The Kerala High Court has intervened to halt a recent judgment that had ruled on the Goods and Services Tax (GST) rate applicable to Malabar parota, a popular South Indian flatbread, according to a report by the Bar and Bench. The decision, which stated that Malabar parota should attract a GST of 5% rather than 18%, has been temporarily suspended following an appeal by the State government.
The single-judge ruling in the case of State of Kerala v. Modern Food Enterprises Private Limited had sparked controversy by determining that Malabar parota falls under a category attracting a lower GST rate of 5%, under HSN code 1905, akin to certain food preparations.
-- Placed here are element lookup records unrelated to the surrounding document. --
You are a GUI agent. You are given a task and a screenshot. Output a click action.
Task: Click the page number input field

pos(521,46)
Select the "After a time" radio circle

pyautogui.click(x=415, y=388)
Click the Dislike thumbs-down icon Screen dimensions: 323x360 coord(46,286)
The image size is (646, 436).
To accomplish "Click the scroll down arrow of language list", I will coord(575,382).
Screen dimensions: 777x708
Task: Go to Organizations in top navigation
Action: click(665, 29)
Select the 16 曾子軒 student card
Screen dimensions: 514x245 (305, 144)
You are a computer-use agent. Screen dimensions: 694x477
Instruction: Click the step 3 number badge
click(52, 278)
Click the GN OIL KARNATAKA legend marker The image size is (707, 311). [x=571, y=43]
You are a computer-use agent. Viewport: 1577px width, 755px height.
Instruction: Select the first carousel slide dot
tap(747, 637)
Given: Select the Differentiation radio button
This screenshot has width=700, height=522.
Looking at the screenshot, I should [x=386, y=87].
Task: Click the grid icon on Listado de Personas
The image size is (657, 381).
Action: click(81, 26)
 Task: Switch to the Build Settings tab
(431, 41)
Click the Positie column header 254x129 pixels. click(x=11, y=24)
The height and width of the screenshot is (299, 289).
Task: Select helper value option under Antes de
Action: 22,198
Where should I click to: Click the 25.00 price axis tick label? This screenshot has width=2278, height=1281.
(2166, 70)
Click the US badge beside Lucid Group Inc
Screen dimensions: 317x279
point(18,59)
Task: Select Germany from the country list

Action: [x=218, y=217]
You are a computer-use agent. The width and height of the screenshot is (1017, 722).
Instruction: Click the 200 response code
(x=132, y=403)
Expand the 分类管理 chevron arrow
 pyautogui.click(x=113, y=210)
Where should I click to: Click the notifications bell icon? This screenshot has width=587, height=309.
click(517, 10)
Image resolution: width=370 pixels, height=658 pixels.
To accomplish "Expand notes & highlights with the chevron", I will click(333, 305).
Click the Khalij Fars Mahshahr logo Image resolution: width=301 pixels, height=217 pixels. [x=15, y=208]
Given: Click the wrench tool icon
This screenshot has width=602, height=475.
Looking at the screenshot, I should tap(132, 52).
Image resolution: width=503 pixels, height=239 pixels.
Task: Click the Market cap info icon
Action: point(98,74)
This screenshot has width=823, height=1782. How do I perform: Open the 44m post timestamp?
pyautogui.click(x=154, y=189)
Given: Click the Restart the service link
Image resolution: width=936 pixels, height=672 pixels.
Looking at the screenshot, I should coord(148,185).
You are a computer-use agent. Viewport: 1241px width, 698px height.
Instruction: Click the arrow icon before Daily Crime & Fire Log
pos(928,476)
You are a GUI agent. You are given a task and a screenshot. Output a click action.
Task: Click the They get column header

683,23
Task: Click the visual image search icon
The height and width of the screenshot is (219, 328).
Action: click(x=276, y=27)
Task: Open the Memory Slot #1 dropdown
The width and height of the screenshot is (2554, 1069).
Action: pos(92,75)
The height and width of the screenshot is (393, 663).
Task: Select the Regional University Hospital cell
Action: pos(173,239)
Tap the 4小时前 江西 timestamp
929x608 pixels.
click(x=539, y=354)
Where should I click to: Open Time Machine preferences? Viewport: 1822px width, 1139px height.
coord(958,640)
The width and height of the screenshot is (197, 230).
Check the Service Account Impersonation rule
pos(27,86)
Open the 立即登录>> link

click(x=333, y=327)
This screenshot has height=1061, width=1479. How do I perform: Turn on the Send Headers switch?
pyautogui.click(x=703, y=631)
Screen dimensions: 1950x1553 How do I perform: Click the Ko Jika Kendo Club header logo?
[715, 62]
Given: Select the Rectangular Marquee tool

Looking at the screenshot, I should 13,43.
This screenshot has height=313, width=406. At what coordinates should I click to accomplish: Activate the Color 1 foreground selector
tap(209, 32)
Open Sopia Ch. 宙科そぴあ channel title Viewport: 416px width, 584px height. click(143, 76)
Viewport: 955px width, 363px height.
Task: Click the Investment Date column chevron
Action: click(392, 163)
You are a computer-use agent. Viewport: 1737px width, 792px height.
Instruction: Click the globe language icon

This decision was challenged by the State government, leading to the latest development in the case, the report said.
A division bench comprising Justices A Muhamed Mustaque and S Manu issued the stay order on Tuesday, which suspends the operation of the earlier judgment for a period of two months. This decision came in response to the appeal filed by the State government against the single-judge verdict issued in April this year.
The dispute centers on whether Malabar parota should be classified under the GST rate of 5% or 18%. Modern Food Enterprises Pvt. Ltd., the petitioner in the case, argued that the product should be taxed at the lower rate based on its ingredients and preparation process, which it claims are similar to those of products falling under the 5% category.
However, the government countered that Malabar parota should be taxed at 18% GST, as it differs significantly from the products covered under the lower tax bracket. The Appellate Authority for Advance Ruling had initially ruled in favor of the higher tax rate, prompting Modern Food to seek redress through the Kerala High Court.